# Any tips for a new-ish kitten owner? Luna is misbehaving a lot



## Oblivia (Aug 6, 2011)

Hi all,

I adopted Luna only last Saturday. She WAS feral ( I say was as she now purrs, plays and loves cuddles). The thing is, I've not had a good night's sleep since I got her. I try to keep her active during the day but she'll usually hide somewhere I can't reach her and go to sleep. I'm so exhausted because of it. She jumps on me at ridiculous hours or is demanding fuss. On top of this, even though she has toys, she spends lots of time trying to attact stuff that most certainly not for playing with. I use a firm voice and say 'No' but she'll just carry on doing it.

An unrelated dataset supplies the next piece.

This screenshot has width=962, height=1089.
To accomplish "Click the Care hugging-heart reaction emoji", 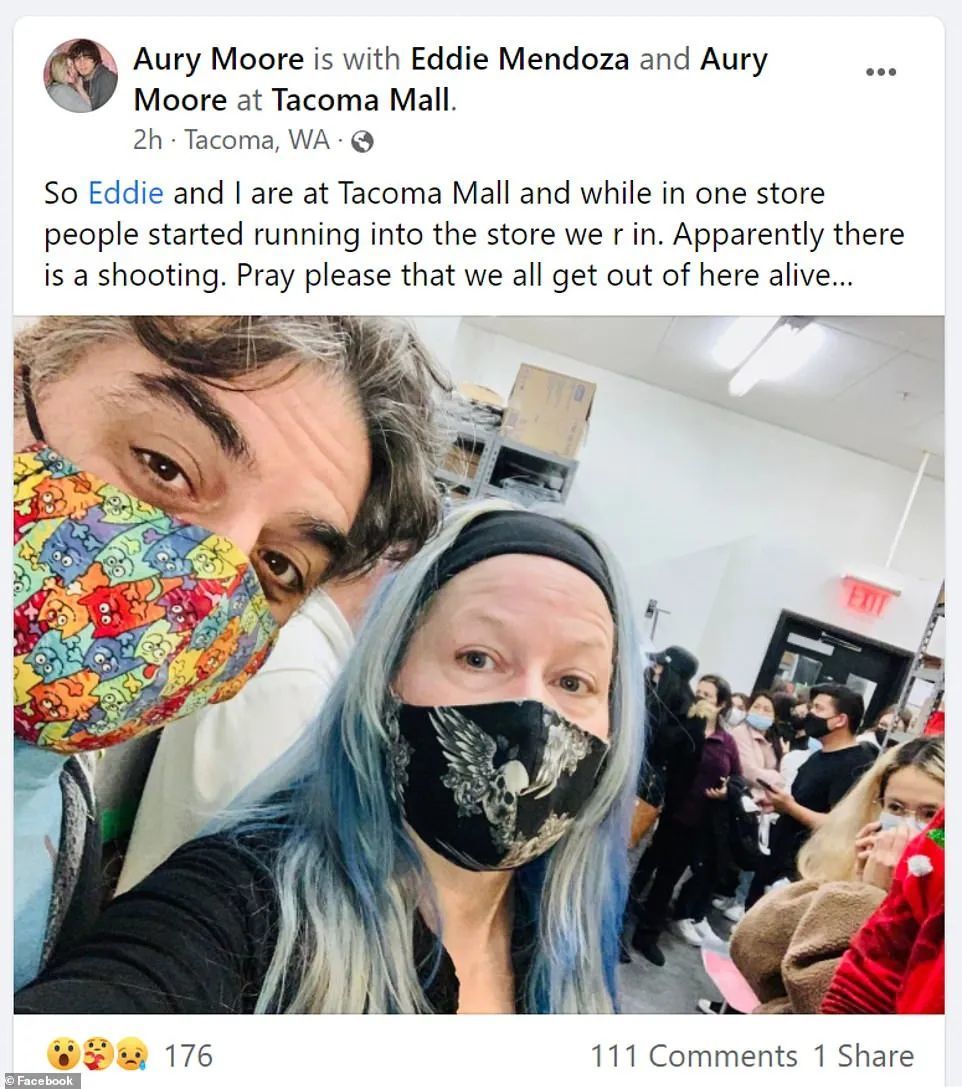I will pyautogui.click(x=96, y=1054).
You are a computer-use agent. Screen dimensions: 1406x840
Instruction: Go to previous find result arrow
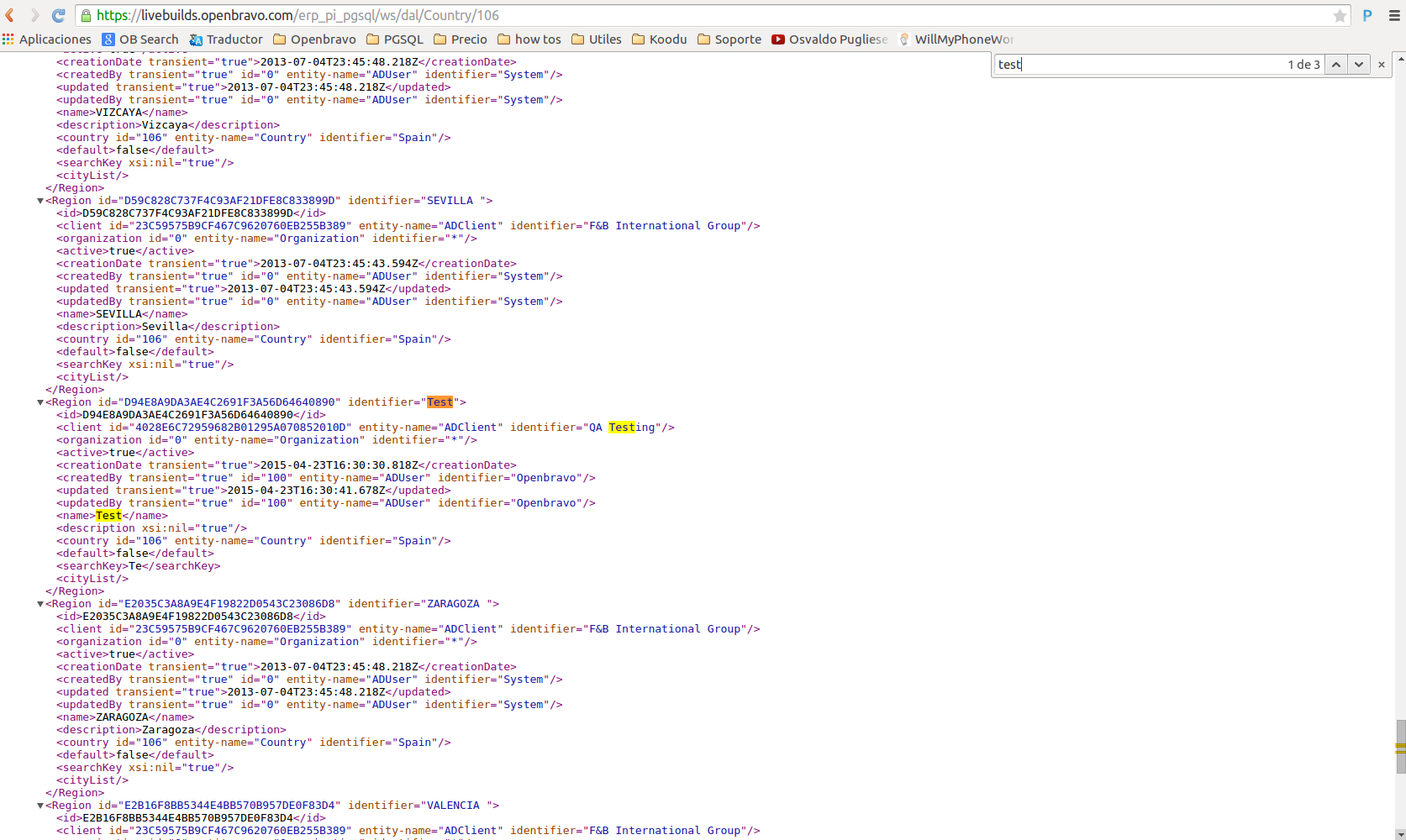[1335, 65]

She also bites me when I'm stroking her without giving any indication that she's not happy, in fact, she purrs. I'm guessing this is just normal kitten behaviour? I've had 2 other kittens in the past and they were little angels. I'm starting to feel like it's my fault that she's acting like this. Any tips for me?

Thanks in advance,

Lou


----------



## buffie (May 31, 2010)

All sounds pretty normal kitten behaviour to me.How old is Luna.


----------



## Myanimalmadhouse (Mar 6, 2011)

sounds completely normal for a single kitten, basically YOU are her playmate as she doesn't have any other kittens to play with, she doesn't sound like a feral kitten though, how old is she and where did you get her from?


----------



## TatiLie (Nov 2, 2010)

Congratulations on your adoption!
Luna seems behaving according to the normality or at least the same that my Ari did and still does sometimes.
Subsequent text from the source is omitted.